EXCERPT PROVIDED:
★ ★ ★
AS VIRUS SURGES, NEW STUDIES SUGGEST WARNING FOR SCHOOL REOPENING – By Rachel M. Cohen (The Intercept) / January 6 2021
New evidence suggests that as community rates of Covid-19 increase, so do risks of in-person learning.
SINCE THE BEGINNING of the pandemic, one of the most contentious questions has been under what conditions it might be safe to reopen schools. Families are distressed about children suffering academically and emotionally at home, and leaders are anxious to get parents back to work, partly to aid economic recovery. The absence of good information about how the coronavirus spreads, along with a lack of federally led testing and contact tracing, has fueled massive amounts of distrust, with some suspicious that reopened schools are less safe than leadership purports and others convinced closed schools are safer than leaders claim. Teachers and communities have organized protests, both to close schools and to open them.
Now, higher-quality research is beginning to emerge, shedding light on the relationship between reopened schools and the spread of the virus earlier this fall. Two new studies in the U.S. that were published in the last two weeks suggest that when community transmission is low, reopening school buildings, at least when schools are not operating at full capacity, does not contribute much to the virus’s spread. But the risks change, the researchers found, when community transmission is higher. A third study, published in early December, found that reopening Florida schools led to increased infections among school-age children, particularly among high schoolers. Florida is one of the only states to provide incidence rates by age and county.
★ ★ ★
SOURCE DATA:

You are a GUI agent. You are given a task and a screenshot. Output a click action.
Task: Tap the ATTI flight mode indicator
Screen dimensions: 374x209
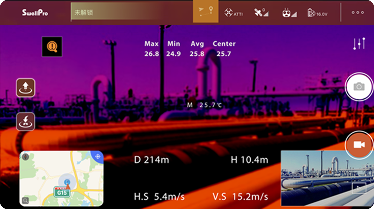(233, 13)
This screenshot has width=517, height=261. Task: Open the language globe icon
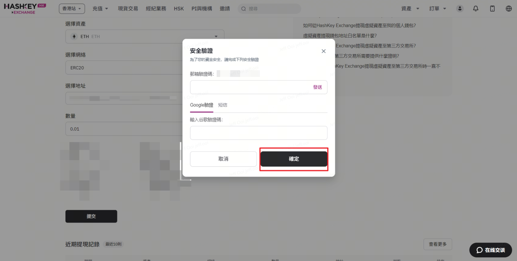click(x=509, y=8)
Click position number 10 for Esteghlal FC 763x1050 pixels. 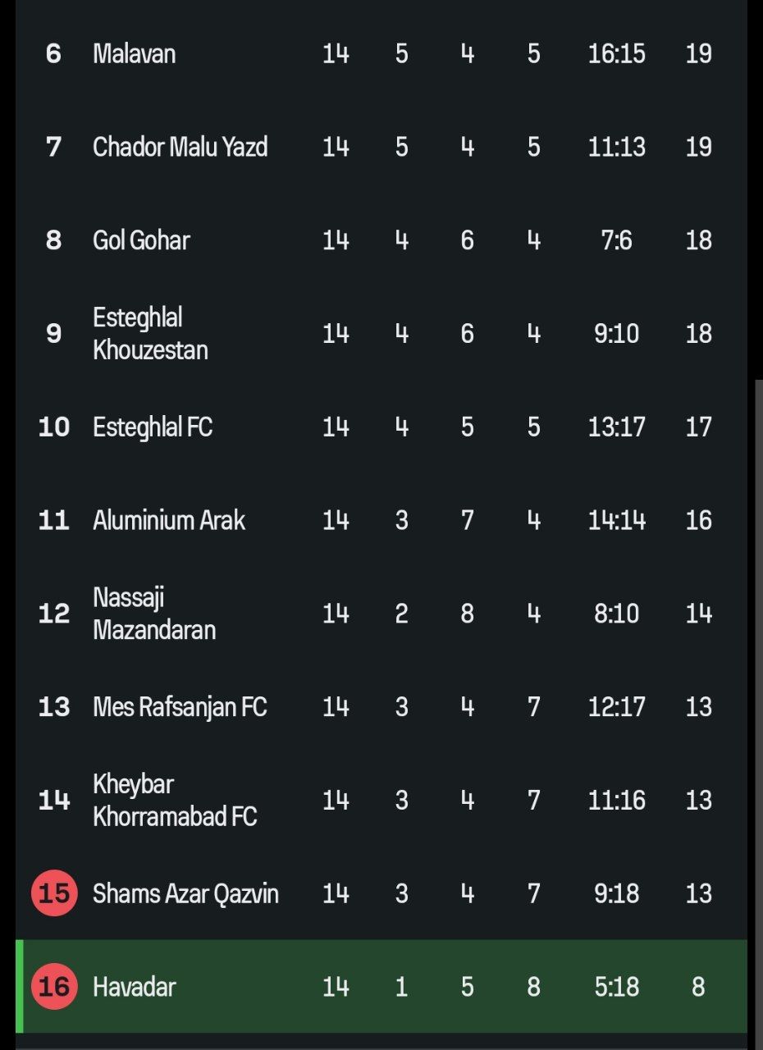click(x=54, y=427)
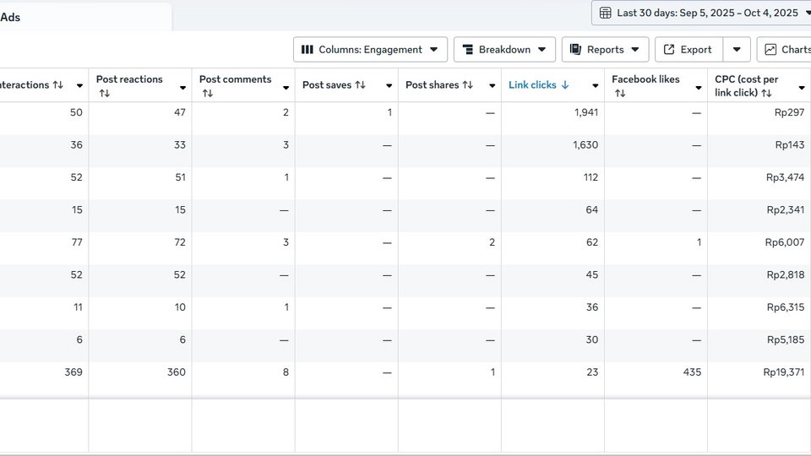Click the Rp19,371 CPC value cell
811x456 pixels.
783,372
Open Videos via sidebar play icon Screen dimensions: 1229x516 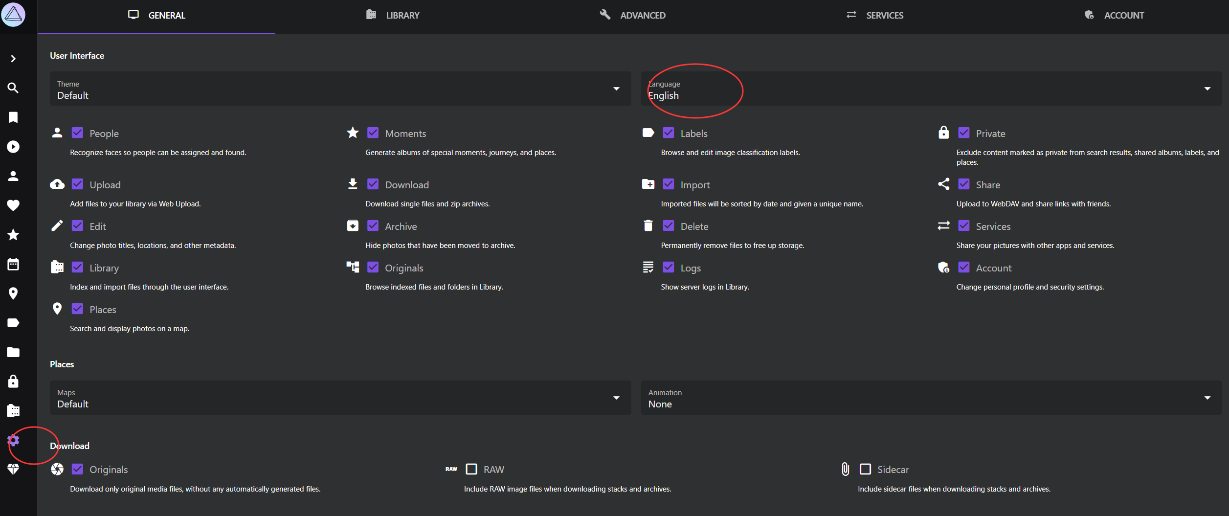click(x=13, y=147)
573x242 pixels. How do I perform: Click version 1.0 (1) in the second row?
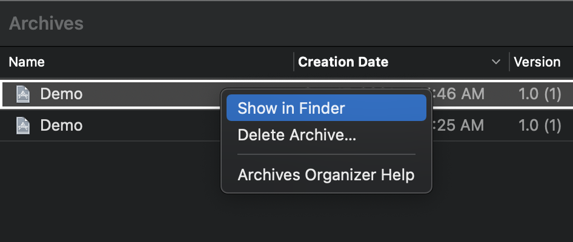coord(540,126)
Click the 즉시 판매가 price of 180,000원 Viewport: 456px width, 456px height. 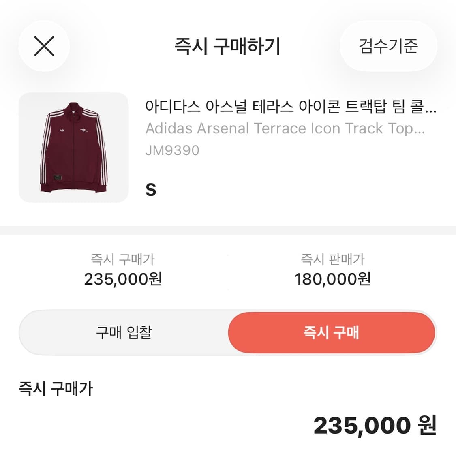tap(333, 279)
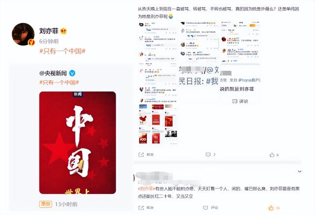Open comments icon showing 2 replies
The width and height of the screenshot is (315, 215).
(x=208, y=155)
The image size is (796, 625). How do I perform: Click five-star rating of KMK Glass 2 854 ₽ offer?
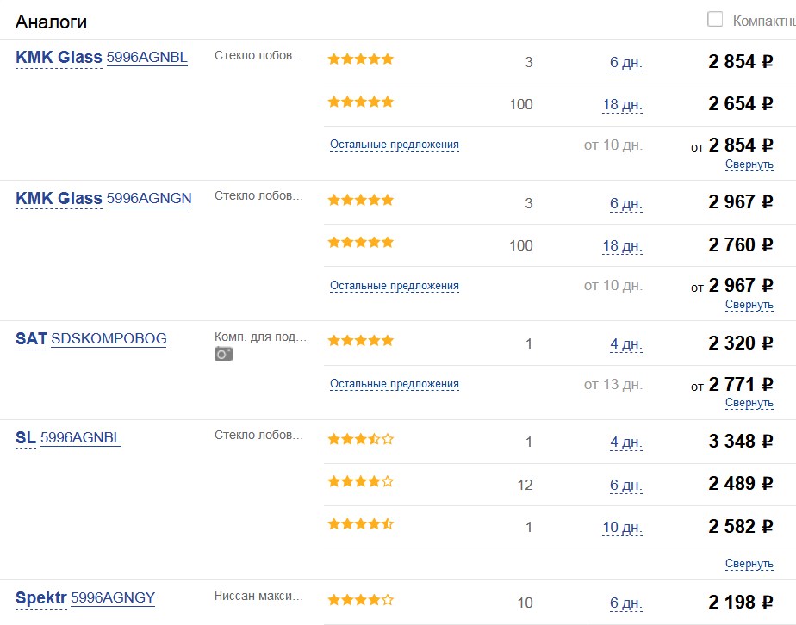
★ ★ ★
EXERCISES TO COMPLETE:
1 > In the article on school reopening, which state is named as one of the only states to provide incidence rates by age and county?
2 > Please copy word for word the stretch of the article on school reopening from "Now, higher-quality research" through "age and county.".
3 > Resume the article on school reopening, writing on from its last sentence.
The records have no connection to the article on school reopening.

ANSWERS FOR THIS EXERCISE:
1 > Florida.

2 >
Now, higher-quality research is beginning to emerge, shedding light on the relationship between reopened schools and the spread of the virus earlier this fall. Two new studies in the U.S. that were published in the last two weeks suggest that when community transmission is low, reopening school buildings, at least when schools are not operating at full capacity, does not contribute much to the virus’s spread. But the risks change, the researchers found, when community transmission is higher. A third study, published in early December, found that reopening Florida schools led to increased infections among school-age children, particularly among high schoolers. Florida is one of the only states to provide incidence rates by age and county.

3 >
One of the studies, published Monday by two economists and one epidemiologist at Tulane University, looked at the effects of school reopening on Covid-19 hospitalization rates. The authors believe it’s the first study worldwide to explore this relationship, as nearly all prior research has compared school reopenings to case positivity rates — a less reliable but more accessible measure. While hospitalization rates don’t capture those who may still be suffering from long-term symptoms of Covid-19 or who got very ill but never sought hospital treatment (perhaps due to lack of health insurance), the researchers say it’s still a more robust way of measuring real sickness in a community than case rates, which include those who are asymptomatic or have very mild illnesses.